:: Page extract ::
Today’s Prognosis on Amateur Hair Cutters

November 12th, 2006

It seems like everyone I know these days proclaims to be an amateur hair cutter.

If a flip of hair happens to be hanging over your ear or your hair is beginning to look a little bit long, beware the amateur hair cutter. Desperate to use an everyday pair of household scissors or a curved nail-clipper (or even their teeth) the amateur hair clipper is in desperate need of three things: hair, a cutting tool of some kind, and a gullible victim who somehow believes that a person without an official cosmetologist license is perfectly capable of cutting a straight line.

Well, today — we reveal WFME’s prognosis on such demented individuals.

Excerpts from a dataset:
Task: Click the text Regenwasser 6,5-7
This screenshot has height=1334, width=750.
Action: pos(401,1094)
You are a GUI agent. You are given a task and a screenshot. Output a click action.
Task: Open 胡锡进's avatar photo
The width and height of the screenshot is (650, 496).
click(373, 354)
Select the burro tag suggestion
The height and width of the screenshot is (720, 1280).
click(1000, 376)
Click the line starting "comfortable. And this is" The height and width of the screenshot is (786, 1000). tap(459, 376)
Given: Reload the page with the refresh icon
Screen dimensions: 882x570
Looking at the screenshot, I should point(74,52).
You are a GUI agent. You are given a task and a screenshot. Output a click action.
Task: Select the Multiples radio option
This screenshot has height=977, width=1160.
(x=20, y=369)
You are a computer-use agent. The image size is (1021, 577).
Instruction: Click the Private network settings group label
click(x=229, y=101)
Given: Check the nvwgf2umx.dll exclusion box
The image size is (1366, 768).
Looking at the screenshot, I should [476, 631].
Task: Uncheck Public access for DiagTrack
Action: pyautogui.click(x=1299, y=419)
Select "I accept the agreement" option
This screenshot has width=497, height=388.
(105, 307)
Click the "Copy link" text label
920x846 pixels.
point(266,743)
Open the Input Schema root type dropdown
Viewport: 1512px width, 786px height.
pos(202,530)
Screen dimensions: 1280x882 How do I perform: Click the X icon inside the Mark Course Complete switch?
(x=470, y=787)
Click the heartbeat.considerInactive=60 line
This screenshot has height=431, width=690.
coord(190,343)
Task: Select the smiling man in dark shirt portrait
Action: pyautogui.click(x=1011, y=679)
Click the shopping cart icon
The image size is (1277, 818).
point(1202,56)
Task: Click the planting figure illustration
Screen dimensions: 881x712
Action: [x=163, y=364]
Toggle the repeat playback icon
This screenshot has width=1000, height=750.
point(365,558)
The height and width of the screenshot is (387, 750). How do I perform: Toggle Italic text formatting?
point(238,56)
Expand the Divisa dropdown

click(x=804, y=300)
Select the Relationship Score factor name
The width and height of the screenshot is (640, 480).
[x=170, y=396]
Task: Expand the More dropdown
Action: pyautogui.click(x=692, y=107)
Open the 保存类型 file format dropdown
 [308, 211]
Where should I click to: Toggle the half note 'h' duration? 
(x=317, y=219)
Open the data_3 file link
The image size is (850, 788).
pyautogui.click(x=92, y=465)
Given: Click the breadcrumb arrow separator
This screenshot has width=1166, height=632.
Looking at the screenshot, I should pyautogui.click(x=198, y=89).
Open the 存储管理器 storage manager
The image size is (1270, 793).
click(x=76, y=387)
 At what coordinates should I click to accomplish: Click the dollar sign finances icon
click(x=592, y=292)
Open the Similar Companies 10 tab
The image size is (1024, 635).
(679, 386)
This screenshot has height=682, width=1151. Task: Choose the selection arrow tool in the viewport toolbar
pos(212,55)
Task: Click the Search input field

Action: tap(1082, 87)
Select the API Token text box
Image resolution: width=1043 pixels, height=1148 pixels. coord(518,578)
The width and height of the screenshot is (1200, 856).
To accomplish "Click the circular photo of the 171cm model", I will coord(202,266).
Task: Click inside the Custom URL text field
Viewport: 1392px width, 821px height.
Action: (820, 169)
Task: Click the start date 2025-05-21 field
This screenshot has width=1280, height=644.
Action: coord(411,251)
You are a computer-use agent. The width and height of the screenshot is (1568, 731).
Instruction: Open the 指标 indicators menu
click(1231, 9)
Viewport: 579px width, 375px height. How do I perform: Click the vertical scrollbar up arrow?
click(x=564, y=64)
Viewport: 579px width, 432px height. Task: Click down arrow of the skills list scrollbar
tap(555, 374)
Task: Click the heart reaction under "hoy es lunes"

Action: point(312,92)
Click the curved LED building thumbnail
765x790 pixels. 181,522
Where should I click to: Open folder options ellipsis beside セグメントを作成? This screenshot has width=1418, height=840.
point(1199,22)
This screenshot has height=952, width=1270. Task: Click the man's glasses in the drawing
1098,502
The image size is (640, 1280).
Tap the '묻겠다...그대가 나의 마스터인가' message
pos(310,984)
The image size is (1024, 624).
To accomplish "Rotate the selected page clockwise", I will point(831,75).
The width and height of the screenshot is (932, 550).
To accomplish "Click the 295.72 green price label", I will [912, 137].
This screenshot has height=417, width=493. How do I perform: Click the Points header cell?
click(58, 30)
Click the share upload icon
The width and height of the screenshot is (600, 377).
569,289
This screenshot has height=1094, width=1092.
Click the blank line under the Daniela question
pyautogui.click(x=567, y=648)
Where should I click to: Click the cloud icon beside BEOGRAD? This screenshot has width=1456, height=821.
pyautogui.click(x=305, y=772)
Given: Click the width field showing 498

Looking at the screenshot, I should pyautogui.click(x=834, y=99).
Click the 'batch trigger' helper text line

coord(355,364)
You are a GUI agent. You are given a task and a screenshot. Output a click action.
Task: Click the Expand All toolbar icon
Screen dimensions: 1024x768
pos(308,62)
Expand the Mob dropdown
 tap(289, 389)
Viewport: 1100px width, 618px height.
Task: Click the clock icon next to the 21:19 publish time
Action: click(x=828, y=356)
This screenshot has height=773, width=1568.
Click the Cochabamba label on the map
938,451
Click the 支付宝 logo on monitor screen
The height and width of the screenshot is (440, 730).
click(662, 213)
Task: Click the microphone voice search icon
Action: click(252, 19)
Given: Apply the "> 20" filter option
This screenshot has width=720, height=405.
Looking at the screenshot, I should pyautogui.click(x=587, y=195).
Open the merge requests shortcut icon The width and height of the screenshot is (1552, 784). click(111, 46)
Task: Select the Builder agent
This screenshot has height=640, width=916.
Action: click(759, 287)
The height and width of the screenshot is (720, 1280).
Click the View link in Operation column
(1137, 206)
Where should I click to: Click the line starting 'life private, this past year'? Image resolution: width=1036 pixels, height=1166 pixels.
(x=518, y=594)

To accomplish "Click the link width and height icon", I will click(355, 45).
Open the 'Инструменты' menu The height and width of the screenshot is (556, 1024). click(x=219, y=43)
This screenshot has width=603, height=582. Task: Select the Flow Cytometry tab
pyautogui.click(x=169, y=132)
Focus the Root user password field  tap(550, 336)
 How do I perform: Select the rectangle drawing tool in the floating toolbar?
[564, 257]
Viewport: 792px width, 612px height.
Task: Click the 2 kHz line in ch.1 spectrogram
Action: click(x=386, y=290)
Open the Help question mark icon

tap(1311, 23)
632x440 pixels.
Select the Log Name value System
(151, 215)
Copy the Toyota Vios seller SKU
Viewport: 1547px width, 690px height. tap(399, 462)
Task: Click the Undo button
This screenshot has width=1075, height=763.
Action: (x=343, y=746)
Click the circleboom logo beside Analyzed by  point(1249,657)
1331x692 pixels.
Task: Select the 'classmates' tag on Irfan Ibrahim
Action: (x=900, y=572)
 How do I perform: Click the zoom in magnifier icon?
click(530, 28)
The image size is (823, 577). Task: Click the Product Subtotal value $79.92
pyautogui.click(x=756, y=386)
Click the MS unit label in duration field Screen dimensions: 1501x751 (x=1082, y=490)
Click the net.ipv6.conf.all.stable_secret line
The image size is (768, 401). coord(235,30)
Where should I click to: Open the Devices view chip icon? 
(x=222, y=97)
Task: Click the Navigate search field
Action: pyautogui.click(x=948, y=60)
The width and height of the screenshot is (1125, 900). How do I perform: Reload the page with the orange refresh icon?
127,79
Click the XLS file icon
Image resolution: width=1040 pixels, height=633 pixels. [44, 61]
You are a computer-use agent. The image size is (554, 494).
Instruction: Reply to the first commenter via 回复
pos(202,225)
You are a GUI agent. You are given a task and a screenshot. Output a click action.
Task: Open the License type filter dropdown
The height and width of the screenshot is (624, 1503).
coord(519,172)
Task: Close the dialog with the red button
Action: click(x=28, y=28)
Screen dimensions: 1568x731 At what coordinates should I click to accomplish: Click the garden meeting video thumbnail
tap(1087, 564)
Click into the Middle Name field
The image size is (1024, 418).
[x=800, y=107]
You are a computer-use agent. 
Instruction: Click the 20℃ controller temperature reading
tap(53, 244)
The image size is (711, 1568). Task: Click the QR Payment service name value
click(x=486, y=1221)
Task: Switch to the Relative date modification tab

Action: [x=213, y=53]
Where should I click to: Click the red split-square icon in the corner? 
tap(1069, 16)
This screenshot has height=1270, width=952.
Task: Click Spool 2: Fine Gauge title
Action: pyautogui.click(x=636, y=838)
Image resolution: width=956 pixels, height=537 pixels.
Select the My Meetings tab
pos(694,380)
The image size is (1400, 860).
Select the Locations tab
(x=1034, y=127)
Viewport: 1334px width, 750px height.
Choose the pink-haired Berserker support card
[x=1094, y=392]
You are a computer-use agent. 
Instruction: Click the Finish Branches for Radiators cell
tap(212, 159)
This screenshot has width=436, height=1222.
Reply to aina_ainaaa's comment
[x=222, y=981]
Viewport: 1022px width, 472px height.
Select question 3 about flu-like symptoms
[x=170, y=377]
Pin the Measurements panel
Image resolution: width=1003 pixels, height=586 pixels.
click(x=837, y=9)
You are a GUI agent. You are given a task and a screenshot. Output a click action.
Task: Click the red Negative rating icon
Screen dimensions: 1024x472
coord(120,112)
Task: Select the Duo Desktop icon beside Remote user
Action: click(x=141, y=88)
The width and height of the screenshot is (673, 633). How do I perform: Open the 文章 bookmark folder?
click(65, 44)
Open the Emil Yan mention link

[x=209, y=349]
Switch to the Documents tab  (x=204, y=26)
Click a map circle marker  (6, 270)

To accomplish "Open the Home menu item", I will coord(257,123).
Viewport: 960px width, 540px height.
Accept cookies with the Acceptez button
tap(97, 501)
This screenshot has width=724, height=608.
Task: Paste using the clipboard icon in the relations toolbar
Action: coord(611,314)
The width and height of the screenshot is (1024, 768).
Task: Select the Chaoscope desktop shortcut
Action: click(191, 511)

:: What you have to do ::
Please copy the whole post on amateur hair cutters without changing anything.

:: Written answer ::
Today’s Prognosis on Amateur Hair Cutters

November 12th, 2006

It seems like everyone I know these days proclaims to be an amateur hair cutter.

If a flip of hair happens to be hanging over your ear or your hair is beginning to look a little bit long, beware the amateur hair cutter. Desperate to use an everyday pair of household scissors or a curved nail-clipper (or even their teeth) the amateur hair clipper is in desperate need of three things: hair, a cutting tool of some kind, and a gullible victim who somehow believes that a person without an official cosmetologist license is perfectly capable of cutting a straight line.

Well, today — we reveal WFME’s prognosis on such demented individuals.